Carry on the Southwest Casino filing about the Crown Bank loan, picking up right after its last sentence.

Source extract =

________________

UNITED STATES
SECURITIES AND EXCHANGE COMMISSION

Washington, D.C. 20549

 

FORM 8-K

 

CURRENT REPORT

Pursuant to Section 13 or 15(d) of the Securities Exchange Act of 1934

 

Date of Report (Date of earliest event reported)             March 7, 2008

 

SOUTHWEST CASINO CORPORATION

(Exact name of registrant as specified in its charter)

 

Nevada

 

000-50572

 

87-0686721

(State or other jurisdiction

 

(Commission

 

(IRS Employer

of incorporation)

 

File Number)

 

Identification No.)

 

2001 Killebrew Drive, Suite 350, Minneapolis, MN

 

55425

(Address of Principal Executive Offices)

 

(Zip Code)

 

Registrant’s telephone number, including area code     952-853-9990

 

(Former name or former address, if changed since last report)

 

Check the appropriate box below if the Form 8-K is intended to simultaneously satisfy the filing obligation of the registrant under any of the following provisions (see General Instruction A.2. below)

 

o   Written communication pursuant to Rule 425 under the Securities Act (17 CFR 230.425)

 

o   Soliciting material pursuant to Rule 14a.12 under the Exchange Act (17 CFR 240.14a-12)

 

o   Pre-commencement communications pursuant to Rule 14d-2(b) under the Exchange Act (17 CFR 240.14d-2(b))

 

o   Pre-commencement communications pursuant to Rule 13e-4(c) under the Exchange Act (17 CFT 240.13e-4(c))

 

 

 



 

Item 1.01 Entry into a Material Definitive Agreement

 

On March 7, 2008, Southwest Casino and Hotel Corp. (“Southwest Casino & Hotel”), a wholly owned subsidiary of Southwest Casino Corporation, entered into a series of eight promissory notes with Crown Bank of Minneapolis, Minnesota.  Under the promissory notes, Crown Bank loaned Southwest Casino & Hotel an aggregate $1.55 million.  Each of the Notes accrues interest at a floating rate of prime plus 1.5 percent (currently 7.5%), with a minimum interest rate of 7.0 percent.  Under the Notes, Southwest Casino & Hotel will make monthly payments of interest only from April 11, 2008 to January 11, 2009.  Beginning February 11, 2009, Southwest Casino & Hotel will repay the outstanding principal balance and accrued interest in 12 equal monthly installments with the final payment due January 11, 2010.  Southwest Casino & Hotel may prepay any outstanding amounts under the Notes at any time without premium or penalty.

________________

Information shown =

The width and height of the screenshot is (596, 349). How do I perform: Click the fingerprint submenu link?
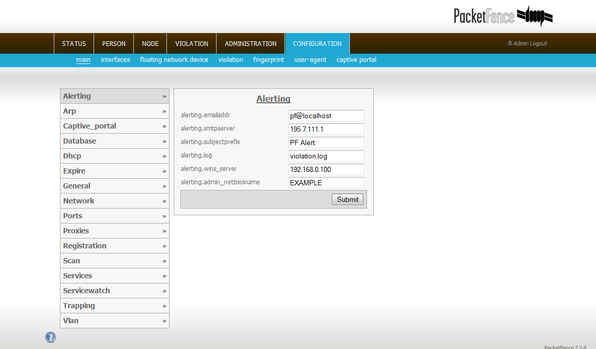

________________

Written response =
 

Each of the eight promissory notes is co-signed by a shareholder of Southwest Casino Corporation.  Each of these co-signers is fully obligated to Crown Bank and individually liable for the principal amount and any accrued and unpaid interest and costs outstanding under the co-signed note.  As a condition to entering into the Notes, Crown Bank required each of James Druck, Chief Executive Officer, Thomas Fox, President and Chief Operating Officer, and Jeffrey Halpern, Vice President of Government Affairs of Southwest Casino Corporation to increase their previously existing $150,000 personal guarantees of Southwest Casino & Hotel’s outstanding $450,000 line of credit to $250,000 and extend those guarantees to cover both the line of credit and the eight promissory notes through their respective repayment terms.

 

The promissory notes contain customary events of default, including, without limitation, payment defaults, insolvency or bankruptcy, death or incompetency of a co-signer, business termination, misrepresentation, monetary judgment defaults and other material changes.

 

In consideration of co-signing the promissory notes, on March 10, 2008 Southwest Casino Corporation issued five-year fully exercisable warrants to purchase an aggregate of 2,300,000 shares of its common stock at an exercise price of $0.39 per share to the shareholder co-signers.  Each co-signer received a warrant to purchase one share of Southwest Casino Corporation common stock for each $1.00 in principal amount of the promissory note co-signed by that shareholder.  In consideration of the increase in the amount and extension of the term of their respective guarantees, Mr. Druck, Mr. Fox and Mr. Halpern each received warrants to purchase one share of Southwest Casino Corporation common stock for each $1.00 of guarantee, or 250,000 shares.  The $0.39 per share exercise price of these warrants represented the average closing market price of one share of Southwest Casino Corporation’s common stock over the 5 trading days preceding the closing of the loan.  Warrant holders also received the right to have the shares of Southwest Casino Corporation common stock purchasable upon exercise of their warrants included in any registration statement that Southwest Casino Corporation may file in the future (“piggy-back rights”) under the terms of a separate Registration Rights Agreement.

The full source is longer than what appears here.